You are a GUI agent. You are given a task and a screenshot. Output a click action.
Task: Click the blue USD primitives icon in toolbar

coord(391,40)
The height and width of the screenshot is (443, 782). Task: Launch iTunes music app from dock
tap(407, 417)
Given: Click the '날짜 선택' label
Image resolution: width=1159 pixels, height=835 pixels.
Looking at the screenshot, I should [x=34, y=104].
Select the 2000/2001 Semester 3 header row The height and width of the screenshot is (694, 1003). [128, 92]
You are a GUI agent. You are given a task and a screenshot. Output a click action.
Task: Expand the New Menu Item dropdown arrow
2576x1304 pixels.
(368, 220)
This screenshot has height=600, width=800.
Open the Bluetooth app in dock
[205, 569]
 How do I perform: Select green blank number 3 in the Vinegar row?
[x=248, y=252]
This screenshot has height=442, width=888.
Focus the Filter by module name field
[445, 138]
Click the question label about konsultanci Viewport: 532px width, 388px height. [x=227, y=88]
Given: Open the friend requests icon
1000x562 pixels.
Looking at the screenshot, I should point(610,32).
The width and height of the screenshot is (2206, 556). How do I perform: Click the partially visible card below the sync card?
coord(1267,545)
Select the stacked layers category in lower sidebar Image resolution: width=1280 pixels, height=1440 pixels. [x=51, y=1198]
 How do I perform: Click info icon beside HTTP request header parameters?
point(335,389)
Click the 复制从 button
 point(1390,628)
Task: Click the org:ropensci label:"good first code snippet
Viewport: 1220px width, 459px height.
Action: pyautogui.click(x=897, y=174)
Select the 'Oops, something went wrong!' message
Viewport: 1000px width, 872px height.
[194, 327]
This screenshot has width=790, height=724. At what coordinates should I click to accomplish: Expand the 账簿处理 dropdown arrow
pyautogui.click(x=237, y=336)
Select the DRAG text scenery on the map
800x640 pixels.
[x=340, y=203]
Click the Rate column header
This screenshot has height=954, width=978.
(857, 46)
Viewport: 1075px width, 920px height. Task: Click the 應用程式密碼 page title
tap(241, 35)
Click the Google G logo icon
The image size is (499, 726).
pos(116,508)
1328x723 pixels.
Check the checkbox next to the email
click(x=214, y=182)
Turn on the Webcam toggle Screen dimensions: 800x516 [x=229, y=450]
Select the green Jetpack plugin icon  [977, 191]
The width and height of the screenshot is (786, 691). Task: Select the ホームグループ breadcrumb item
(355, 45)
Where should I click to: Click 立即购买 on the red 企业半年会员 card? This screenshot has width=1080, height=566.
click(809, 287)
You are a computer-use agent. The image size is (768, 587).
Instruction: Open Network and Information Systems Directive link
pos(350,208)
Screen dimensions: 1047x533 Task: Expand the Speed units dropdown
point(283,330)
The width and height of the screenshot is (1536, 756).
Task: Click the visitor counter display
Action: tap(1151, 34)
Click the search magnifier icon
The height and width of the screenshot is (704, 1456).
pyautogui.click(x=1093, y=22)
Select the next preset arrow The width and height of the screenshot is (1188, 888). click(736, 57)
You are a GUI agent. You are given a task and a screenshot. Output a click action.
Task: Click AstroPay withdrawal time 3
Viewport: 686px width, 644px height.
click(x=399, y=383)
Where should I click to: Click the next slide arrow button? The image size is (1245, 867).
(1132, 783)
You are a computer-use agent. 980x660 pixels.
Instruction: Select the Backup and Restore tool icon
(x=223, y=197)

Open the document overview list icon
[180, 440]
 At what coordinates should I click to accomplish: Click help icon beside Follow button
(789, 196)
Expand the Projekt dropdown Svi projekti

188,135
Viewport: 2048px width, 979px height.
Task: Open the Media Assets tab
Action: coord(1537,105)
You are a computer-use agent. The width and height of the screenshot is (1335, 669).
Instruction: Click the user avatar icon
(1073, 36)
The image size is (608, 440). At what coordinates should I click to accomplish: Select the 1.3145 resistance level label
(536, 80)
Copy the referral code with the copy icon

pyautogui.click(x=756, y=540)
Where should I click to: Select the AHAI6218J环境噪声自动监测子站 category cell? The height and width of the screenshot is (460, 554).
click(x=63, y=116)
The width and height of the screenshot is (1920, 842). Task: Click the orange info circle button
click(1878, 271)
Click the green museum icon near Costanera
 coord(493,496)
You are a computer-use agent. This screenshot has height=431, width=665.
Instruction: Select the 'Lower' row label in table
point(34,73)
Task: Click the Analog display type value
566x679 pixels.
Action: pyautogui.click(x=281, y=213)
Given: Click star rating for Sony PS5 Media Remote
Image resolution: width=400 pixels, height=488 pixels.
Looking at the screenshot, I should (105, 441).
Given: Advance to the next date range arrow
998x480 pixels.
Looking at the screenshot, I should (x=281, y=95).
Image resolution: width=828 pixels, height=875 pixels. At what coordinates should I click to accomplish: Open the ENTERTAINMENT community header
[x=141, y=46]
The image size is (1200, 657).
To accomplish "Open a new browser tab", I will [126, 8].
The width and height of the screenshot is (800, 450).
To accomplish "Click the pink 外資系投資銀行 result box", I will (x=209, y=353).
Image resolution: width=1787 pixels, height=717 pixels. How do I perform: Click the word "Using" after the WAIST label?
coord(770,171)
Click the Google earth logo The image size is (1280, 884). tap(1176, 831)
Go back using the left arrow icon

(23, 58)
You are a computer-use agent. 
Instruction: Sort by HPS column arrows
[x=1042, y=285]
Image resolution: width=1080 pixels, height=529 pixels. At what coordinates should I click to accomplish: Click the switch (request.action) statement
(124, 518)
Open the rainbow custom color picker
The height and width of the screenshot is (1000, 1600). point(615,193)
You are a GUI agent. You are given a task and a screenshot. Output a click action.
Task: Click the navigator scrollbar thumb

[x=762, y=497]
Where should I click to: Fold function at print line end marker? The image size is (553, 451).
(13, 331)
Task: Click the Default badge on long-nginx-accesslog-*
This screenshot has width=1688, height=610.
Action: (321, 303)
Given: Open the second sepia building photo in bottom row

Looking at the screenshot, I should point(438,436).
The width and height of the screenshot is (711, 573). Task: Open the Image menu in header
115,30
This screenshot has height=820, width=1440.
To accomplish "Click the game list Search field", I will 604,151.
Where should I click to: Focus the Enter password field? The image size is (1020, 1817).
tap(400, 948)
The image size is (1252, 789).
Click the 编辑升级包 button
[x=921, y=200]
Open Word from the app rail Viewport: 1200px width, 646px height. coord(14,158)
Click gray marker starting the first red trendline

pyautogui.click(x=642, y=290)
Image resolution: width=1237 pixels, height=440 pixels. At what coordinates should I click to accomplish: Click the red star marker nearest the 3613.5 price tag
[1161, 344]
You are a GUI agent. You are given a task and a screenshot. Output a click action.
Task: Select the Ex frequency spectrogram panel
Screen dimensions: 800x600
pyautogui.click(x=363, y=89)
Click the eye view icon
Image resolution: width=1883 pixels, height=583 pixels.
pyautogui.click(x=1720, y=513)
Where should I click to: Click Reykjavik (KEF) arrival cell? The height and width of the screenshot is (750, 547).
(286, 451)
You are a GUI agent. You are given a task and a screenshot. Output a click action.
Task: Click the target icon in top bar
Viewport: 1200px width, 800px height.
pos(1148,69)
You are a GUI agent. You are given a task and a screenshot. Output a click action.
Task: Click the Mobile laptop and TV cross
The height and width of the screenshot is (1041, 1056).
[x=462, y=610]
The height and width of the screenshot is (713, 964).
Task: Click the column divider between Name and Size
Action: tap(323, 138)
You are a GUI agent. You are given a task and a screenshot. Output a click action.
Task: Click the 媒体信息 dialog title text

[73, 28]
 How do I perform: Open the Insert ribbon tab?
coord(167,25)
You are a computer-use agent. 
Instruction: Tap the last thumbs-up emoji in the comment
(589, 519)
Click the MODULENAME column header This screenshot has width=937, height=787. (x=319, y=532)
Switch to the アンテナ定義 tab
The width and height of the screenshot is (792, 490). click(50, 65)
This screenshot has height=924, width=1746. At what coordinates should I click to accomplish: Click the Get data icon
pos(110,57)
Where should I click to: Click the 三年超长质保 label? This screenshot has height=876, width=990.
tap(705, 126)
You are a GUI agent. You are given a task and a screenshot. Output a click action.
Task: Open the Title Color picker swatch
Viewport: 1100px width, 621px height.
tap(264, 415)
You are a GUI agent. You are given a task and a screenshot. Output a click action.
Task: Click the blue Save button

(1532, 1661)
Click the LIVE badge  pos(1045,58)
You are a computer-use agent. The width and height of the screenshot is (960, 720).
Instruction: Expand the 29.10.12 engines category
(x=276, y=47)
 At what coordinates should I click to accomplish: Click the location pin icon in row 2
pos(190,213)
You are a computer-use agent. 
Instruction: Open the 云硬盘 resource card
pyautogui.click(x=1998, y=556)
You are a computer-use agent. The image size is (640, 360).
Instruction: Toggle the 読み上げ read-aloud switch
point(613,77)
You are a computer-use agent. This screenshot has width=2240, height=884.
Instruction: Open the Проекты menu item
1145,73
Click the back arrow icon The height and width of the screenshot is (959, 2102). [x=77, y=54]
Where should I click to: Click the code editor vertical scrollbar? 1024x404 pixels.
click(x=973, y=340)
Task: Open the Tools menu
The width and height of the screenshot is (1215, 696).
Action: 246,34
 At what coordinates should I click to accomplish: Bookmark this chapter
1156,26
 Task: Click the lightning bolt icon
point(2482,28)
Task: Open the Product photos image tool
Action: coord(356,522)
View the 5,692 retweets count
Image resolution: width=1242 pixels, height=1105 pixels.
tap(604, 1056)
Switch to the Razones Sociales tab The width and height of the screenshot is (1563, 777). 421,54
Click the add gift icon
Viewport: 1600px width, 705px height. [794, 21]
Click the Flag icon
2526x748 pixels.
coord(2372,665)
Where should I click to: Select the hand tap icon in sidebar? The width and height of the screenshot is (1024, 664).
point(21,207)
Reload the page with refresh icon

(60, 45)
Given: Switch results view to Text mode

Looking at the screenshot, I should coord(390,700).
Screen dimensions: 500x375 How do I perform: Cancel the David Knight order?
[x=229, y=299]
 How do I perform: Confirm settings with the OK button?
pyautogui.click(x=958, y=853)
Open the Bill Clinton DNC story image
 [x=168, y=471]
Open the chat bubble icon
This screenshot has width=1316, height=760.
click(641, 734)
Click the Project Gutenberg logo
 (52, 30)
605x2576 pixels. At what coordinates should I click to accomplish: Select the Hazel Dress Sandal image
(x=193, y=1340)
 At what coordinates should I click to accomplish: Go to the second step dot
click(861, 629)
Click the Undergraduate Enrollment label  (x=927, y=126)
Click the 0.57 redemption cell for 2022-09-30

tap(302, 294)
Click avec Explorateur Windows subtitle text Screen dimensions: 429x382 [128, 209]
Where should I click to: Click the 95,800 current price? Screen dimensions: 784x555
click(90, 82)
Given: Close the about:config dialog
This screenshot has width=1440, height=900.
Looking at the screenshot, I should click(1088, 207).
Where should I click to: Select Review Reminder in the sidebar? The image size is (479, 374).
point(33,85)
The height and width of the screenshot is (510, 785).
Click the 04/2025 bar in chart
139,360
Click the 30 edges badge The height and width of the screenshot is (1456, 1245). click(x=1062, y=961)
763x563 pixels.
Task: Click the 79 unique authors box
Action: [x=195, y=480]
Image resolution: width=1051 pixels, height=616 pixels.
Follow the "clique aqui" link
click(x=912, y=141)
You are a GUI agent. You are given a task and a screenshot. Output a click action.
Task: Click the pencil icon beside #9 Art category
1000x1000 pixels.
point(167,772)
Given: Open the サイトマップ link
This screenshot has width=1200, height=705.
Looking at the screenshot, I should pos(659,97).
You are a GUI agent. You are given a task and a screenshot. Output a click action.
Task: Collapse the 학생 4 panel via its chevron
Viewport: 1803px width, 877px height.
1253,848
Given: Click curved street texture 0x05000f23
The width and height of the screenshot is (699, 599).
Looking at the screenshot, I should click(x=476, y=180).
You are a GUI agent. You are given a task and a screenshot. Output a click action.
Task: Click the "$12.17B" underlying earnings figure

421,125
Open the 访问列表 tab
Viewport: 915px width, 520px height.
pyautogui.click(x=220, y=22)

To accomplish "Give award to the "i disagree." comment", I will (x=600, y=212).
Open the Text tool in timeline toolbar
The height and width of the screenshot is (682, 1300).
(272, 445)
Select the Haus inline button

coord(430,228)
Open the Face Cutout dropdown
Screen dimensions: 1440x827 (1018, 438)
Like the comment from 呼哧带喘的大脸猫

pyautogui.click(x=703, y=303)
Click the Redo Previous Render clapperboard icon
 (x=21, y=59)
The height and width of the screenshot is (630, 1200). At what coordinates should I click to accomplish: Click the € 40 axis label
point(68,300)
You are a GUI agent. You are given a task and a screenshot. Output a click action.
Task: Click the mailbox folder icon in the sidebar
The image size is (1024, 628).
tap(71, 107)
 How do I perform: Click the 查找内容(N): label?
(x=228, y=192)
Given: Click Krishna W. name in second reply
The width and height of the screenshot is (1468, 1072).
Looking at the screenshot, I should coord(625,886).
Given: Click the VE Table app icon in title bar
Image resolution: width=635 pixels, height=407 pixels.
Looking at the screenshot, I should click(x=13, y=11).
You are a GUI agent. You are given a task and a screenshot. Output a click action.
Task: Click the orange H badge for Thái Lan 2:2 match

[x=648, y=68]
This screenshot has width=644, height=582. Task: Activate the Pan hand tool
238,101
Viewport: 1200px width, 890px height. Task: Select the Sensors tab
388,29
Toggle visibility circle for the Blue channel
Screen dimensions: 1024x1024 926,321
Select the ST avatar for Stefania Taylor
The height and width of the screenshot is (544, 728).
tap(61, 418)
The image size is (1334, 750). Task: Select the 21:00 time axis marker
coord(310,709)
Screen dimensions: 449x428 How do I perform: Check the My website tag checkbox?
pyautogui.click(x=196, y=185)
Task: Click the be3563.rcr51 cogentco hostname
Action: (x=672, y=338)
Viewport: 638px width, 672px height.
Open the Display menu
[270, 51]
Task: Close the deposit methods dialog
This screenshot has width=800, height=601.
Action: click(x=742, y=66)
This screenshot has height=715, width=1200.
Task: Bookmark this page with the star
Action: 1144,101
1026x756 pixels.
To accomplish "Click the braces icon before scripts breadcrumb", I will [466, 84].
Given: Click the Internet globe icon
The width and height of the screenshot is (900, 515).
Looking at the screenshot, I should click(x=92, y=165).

• [WHAT TO DO]:
Take the listing above from its first line through the line containing "Select the DRAG text scenery on the map", and transcribe that stretch exactly, with no other lines.

• [SOLUTION]:
You are a GUI agent. You are given a task and a screenshot. Output a click action.
Task: Click the blue USD primitives icon in toolbar

coord(391,40)
The height and width of the screenshot is (443, 782). Task: Launch iTunes music app from dock
tap(407, 417)
Given: Click the '날짜 선택' label
Image resolution: width=1159 pixels, height=835 pixels.
Looking at the screenshot, I should [x=34, y=104].
Select the 2000/2001 Semester 3 header row The height and width of the screenshot is (694, 1003). [128, 92]
You are a GUI agent. You are given a task and a screenshot. Output a click action.
Task: Expand the New Menu Item dropdown arrow
2576x1304 pixels.
(368, 220)
This screenshot has height=600, width=800.
Open the Bluetooth app in dock
[205, 569]
 How do I perform: Select green blank number 3 in the Vinegar row?
[x=248, y=252]
This screenshot has height=442, width=888.
Focus the Filter by module name field
[445, 138]
Click the question label about konsultanci Viewport: 532px width, 388px height. [x=227, y=88]
Given: Open the friend requests icon
1000x562 pixels.
Looking at the screenshot, I should point(610,32).
The width and height of the screenshot is (2206, 556). How do I perform: Click the partially visible card below the sync card?
coord(1267,545)
Select the stacked layers category in lower sidebar Image resolution: width=1280 pixels, height=1440 pixels. [x=51, y=1198]
 How do I perform: Click info icon beside HTTP request header parameters?
point(335,389)
Click the 复制从 button
 point(1390,628)
Task: Click the org:ropensci label:"good first code snippet
Viewport: 1220px width, 459px height.
Action: pyautogui.click(x=897, y=174)
Select the 'Oops, something went wrong!' message
Viewport: 1000px width, 872px height.
[194, 327]
This screenshot has width=790, height=724. At what coordinates should I click to accomplish: Expand the 账簿处理 dropdown arrow
pyautogui.click(x=237, y=336)
Select the DRAG text scenery on the map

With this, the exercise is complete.